THE REQUEST
Find every line in the data below that contains the word "Select", and copy each of those lines.

EXERCISE MATERIALS

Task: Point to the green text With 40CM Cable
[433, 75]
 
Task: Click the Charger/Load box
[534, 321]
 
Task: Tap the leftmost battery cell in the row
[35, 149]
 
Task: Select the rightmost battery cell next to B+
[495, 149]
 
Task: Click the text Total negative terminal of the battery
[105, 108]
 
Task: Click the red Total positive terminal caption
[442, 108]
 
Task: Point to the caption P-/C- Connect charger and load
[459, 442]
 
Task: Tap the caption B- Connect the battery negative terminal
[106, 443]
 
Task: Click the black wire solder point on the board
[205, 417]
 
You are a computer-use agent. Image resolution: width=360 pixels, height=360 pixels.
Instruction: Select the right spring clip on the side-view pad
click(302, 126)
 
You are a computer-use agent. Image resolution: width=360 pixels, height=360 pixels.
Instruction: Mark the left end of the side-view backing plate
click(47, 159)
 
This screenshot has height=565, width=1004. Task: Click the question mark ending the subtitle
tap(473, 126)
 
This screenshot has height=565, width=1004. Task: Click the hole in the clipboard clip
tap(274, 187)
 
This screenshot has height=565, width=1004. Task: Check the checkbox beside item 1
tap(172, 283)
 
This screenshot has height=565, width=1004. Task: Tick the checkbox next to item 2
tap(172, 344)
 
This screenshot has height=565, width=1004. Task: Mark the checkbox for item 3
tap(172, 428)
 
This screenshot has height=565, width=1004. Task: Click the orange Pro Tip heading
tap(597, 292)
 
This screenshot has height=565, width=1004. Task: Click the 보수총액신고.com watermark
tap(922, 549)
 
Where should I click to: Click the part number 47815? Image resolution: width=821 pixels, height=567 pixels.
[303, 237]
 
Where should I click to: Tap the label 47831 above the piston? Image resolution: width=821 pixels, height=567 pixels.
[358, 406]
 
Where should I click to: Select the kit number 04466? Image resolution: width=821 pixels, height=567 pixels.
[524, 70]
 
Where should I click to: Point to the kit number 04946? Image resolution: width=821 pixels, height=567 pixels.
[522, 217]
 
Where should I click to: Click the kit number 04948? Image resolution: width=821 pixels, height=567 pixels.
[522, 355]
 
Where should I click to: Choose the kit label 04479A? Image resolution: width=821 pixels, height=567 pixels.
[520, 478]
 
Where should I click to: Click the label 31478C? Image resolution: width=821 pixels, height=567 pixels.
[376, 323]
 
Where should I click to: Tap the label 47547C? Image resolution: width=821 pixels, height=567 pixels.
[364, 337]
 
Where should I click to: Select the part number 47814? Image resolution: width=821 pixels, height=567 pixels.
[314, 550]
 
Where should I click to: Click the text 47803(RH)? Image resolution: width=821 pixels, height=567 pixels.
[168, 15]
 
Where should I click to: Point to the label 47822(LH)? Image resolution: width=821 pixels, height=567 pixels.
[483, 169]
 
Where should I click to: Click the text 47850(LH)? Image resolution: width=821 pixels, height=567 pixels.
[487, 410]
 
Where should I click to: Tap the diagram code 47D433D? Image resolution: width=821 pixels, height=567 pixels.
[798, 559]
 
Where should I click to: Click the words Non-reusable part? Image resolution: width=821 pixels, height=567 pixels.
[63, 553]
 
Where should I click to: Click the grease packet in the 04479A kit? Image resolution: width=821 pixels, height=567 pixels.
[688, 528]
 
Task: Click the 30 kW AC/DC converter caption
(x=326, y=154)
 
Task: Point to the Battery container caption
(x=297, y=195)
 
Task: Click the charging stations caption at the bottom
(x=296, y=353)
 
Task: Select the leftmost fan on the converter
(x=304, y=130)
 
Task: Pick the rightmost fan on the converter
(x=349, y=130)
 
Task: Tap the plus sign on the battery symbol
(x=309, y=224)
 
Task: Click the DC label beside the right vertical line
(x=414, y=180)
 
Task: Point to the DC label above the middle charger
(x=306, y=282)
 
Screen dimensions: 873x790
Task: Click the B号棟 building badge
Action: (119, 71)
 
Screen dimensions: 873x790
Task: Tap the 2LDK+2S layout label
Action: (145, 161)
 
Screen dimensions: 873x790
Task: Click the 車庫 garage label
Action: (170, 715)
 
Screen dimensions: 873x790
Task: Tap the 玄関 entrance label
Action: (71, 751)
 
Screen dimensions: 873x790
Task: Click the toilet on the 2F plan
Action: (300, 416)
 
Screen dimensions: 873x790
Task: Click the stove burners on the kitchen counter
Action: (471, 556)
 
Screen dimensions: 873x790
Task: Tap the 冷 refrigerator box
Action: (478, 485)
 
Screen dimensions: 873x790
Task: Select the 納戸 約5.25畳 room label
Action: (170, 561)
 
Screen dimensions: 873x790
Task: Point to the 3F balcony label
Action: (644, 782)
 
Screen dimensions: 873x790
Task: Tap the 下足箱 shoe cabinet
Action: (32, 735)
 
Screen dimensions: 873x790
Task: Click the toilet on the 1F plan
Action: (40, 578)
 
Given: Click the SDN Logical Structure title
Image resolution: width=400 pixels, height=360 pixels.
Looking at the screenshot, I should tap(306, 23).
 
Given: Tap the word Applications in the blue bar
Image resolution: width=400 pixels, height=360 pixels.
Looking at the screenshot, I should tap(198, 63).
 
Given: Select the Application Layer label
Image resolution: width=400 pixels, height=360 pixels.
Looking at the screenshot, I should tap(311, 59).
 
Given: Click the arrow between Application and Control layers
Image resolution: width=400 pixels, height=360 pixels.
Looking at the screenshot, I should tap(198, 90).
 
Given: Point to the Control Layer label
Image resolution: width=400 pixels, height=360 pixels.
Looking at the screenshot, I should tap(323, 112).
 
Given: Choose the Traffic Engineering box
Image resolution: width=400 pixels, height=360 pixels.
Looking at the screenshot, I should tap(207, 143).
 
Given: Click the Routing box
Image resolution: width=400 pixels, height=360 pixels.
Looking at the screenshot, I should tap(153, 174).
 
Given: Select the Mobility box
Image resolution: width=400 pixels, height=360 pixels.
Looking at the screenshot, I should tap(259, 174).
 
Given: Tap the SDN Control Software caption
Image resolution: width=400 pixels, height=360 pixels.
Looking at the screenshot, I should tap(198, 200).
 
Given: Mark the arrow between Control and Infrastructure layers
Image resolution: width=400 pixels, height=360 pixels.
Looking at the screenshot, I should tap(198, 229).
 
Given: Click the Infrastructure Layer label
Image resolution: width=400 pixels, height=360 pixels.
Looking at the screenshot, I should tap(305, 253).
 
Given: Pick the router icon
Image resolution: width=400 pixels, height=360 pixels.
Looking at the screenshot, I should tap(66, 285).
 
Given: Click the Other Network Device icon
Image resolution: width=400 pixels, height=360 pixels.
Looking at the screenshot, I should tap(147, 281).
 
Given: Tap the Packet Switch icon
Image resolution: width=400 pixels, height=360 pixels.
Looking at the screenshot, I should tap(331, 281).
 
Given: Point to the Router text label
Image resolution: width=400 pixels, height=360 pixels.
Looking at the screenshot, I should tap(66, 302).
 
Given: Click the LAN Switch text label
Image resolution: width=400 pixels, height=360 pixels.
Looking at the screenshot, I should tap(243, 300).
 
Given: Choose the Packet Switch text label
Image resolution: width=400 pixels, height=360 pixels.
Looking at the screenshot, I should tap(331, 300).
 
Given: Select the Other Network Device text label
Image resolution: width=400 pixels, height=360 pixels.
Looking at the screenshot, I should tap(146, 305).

SOLUTION TO THIS PROBLEM
Task: Select the rightmost battery cell next to B+
Instruction: Select the right spring clip on the side-view pad
Where should I click to: Select the kit number 04466? Image resolution: width=821 pixels, height=567 pixels.
Where should I click to: Select the part number 47814? Image resolution: width=821 pixels, height=567 pixels.
Task: Select the leftmost fan on the converter
Task: Select the 納戸 約5.25畳 room label
Given: Select the Application Layer label
Given: Select the Mobility box
Given: Select the Other Network Device text label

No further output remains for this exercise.